SOURCE EXTRACT:
------------------------------------------------------------------------

# Need some help: Bad sample in Broadway Big Band 2?



## krismiller1982 (May 30, 2020)

Hey ya'll. Wondering if some of you out there could see if you have the same issue as I am having. One of the samples within Boadway Big Band 2 is giving me problems. I've tried downloading the entire library again, but it didn't resolve the issue.

The problem is with the 1st Trumpet legato mic position 5 sample - triggered when playing the highest A & Bb within the instrument range. The initial attack is lower in volume than the sustain & I cant figure out if its a corrupt sample or just a bad recording. Either way its very noticeable & annoying. Want to know if its just on my end or others have the same sample. Cheers!!

I've attached a photo of the odd sample & pointed to where to play when triggering it.


----------



## WandaS (Jun 1, 2020)

------------------------------------------------------------------------

WHAT YOU WILL DO:
a – How would you condense the paragraph in the Broadway Big Band 2 thread that begins "The problem is with the 1st Trumpet" into a short list that keeps its main facts?
b – What does the Broadway Big Band 2 thread say, summed up in two sentences?
c – Carry the Broadway Big Band 2 thread on from its last line.

GIVEN DATA:
------------------------------------------------------------------------

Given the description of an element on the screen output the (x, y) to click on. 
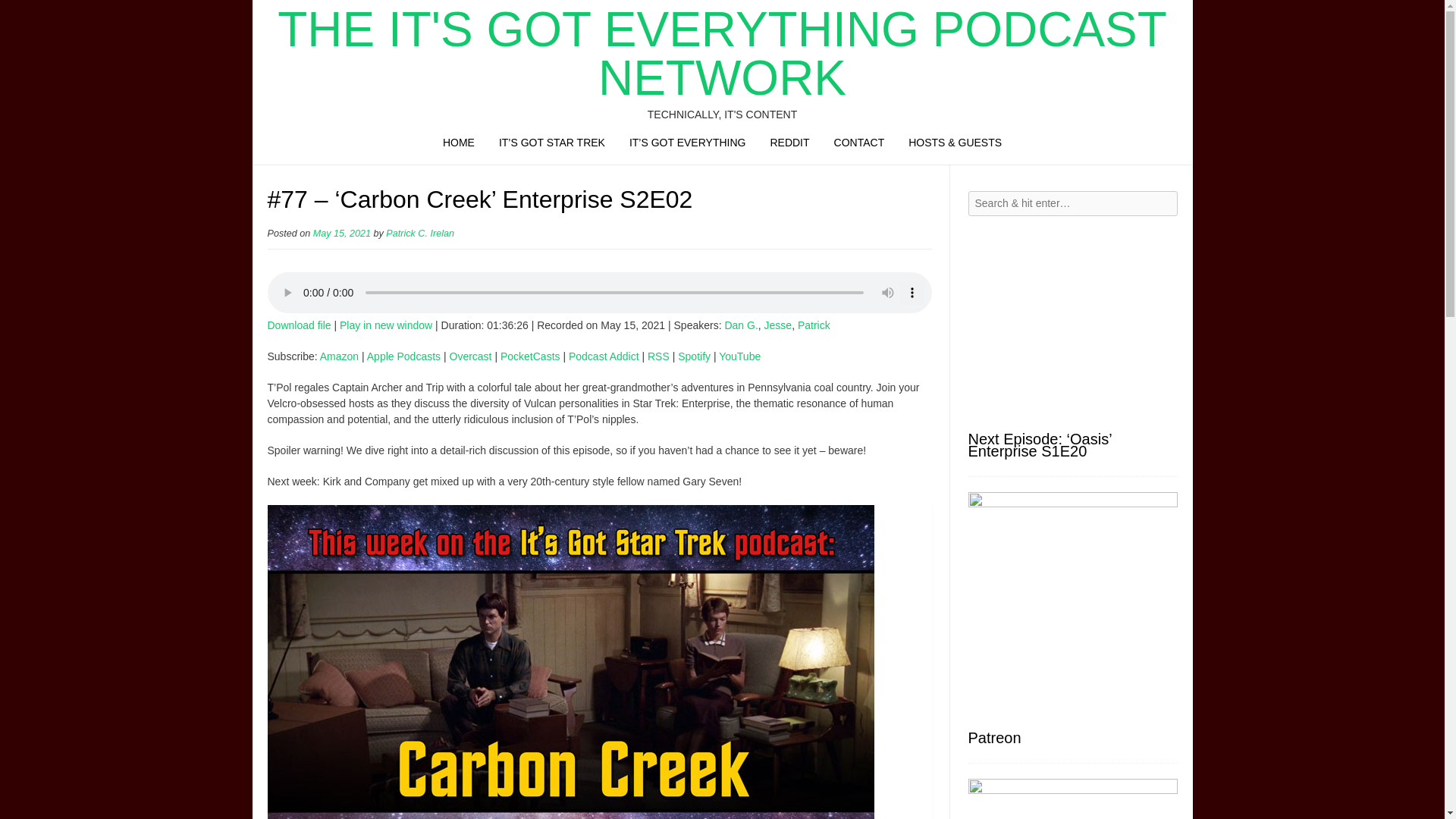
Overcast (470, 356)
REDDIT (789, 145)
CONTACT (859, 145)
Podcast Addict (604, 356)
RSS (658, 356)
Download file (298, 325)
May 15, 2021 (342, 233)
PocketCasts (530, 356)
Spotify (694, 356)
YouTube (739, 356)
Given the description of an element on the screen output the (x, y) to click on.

------------------------------------------------------------------------

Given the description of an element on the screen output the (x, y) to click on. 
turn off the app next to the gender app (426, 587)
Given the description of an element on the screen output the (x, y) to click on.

------------------------------------------------------------------------

ANSWERS:
a –
- Affected sample: 1st Trumpet legato, mic position 5
- Triggered by the highest A and Bb in the instrument's range
- The initial attack is lower in volume than the sustain
- Unclear whether it is a corrupt sample or a bad recording
- Very noticeable and annoying
- The poster wants to know whether others have the same sample

b – A user reports that in Broadway Big Band 2, the 1st Trumpet legato mic position 5 sample has an initial attack quieter than its sustain when the highest A and Bb are played, and that downloading the library again did not fix it. The user asks whether others have the same sample and attaches a photo showing the sample and where to play to trigger it.

c –
I've played it a hundred times and i don't find any difference.
It could be my old Yamaha KX 88 is different than your controller.
Maybe yours is more sensitive. Up and down I just don't here it.
Sorry


----------



## krismiller1982 (Jun 2, 2020)

WandaS said:


> I've played it a hundred times and i don't find any difference.
> It could be my old Yamaha KX 88 is different than your controller.
> Maybe yours is more sensitive. Up and down I just don't here it.
> Sorry


Play them at full velocity... I’ll post an audio clip if you dont hear it. Its just those 2 notes.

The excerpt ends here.